Así, como quien no quiere la cosa, en solo un año, el primero de este
siglo, en España se pasó de construir doscientas cincuenta a quinientas
cincuenta y cinco mil viviendas. Más del doble. Sin saberlo se había inaugurado
la burbuja inmobiliaria. El resto de la historia es de sobra conocida aunque
las consecuencias no lo sean, más que nada porque solo el tiempo terminará por
ponerlas de manifiesto. Muchos son los análisis que se han hecho y muchas son
las causas apuntadas (la reforma de la ley del suelo, el ingreso en el euro, la
bajada de los tipos de interés, la relajación de las entidades financieras, el
mito que aseguraba que el precio de la vivienda nunca baja, la ausencia de una
política de alquiler...) que, sumadas, permitieron que se incubase la catástrofe
que marcará un antes y un después en la historia económica de España, una
enfermedad de la que -si se sale- será con el cuerpo magullado y, por supuesto,
distinto al que se tuvo antes del paso por el quirófano. En ese mientras tanto,
los dirigentes políticos alardeaban de esa aparente bonanza, esgrimían cuadros
estadísticos en los que España siempre estaba entre los países que más pitaban,
éramos, nos decían, la envidia del mundo mundial.
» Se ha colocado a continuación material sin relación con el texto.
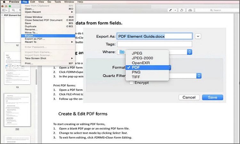Open the Quartz Filter dropdown
This screenshot has width=240, height=144.
[199, 76]
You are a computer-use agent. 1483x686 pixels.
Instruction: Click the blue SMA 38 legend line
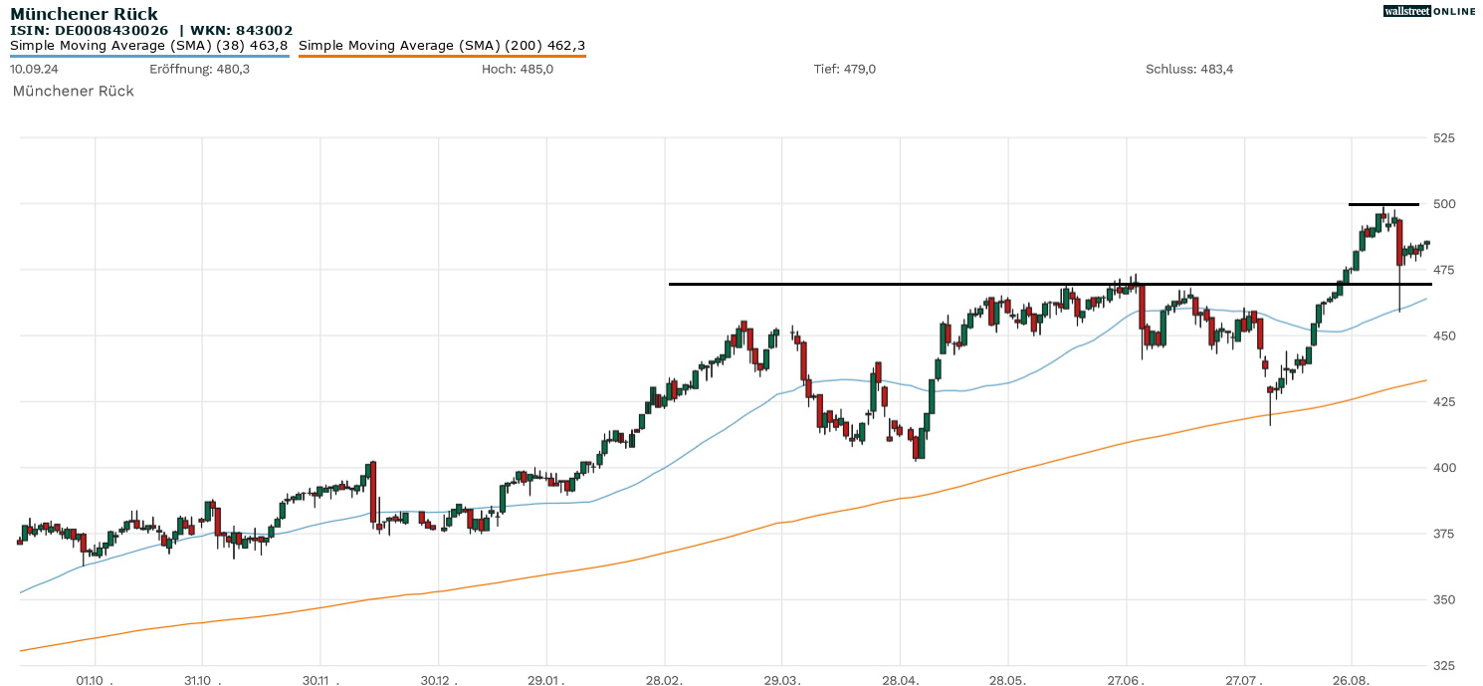[149, 56]
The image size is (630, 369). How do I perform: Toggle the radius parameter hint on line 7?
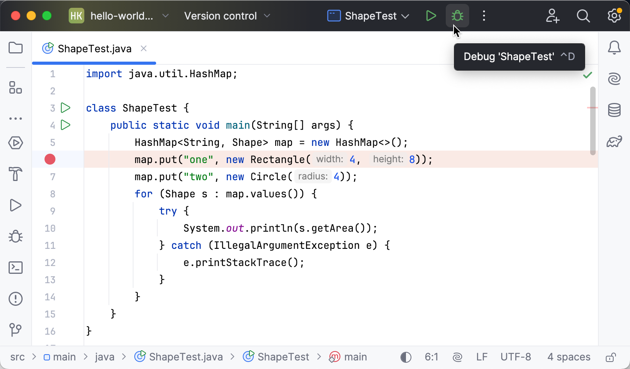pos(313,177)
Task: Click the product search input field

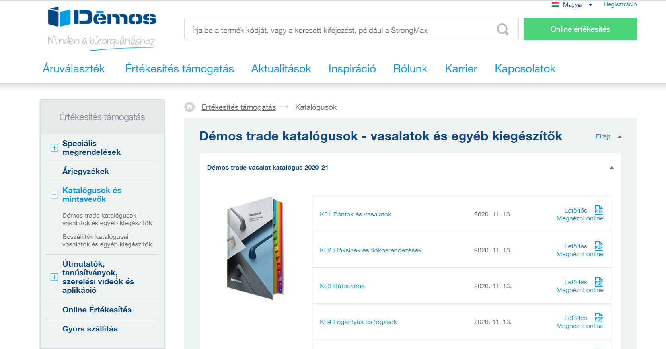Action: [x=338, y=30]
Decía que el número de
análisis sobre las causas que generaron la burbuja tiende a infinito, pero
estos análisis, como el propio nombre indica, se realizaron una vez la burbuja
hubo estallado. Hasta entonces fueron muy pocos los que, cual Casandras,
alertaron de la que se avecinaba, pero el ruido impidió que se les escuchase. O
peor, si se les escuchaba se les reprendía, se les reprochaba su pesimismo, se
les llamaba aves de mal agüero y se les invitaba a sumarse al jolgorio. El caso
es que durante esa etapa ominosa pensábamos que éramos y no éramos, creímos que
teníamos y no teníamos. Las vacas que parecían gordas estaban impladas.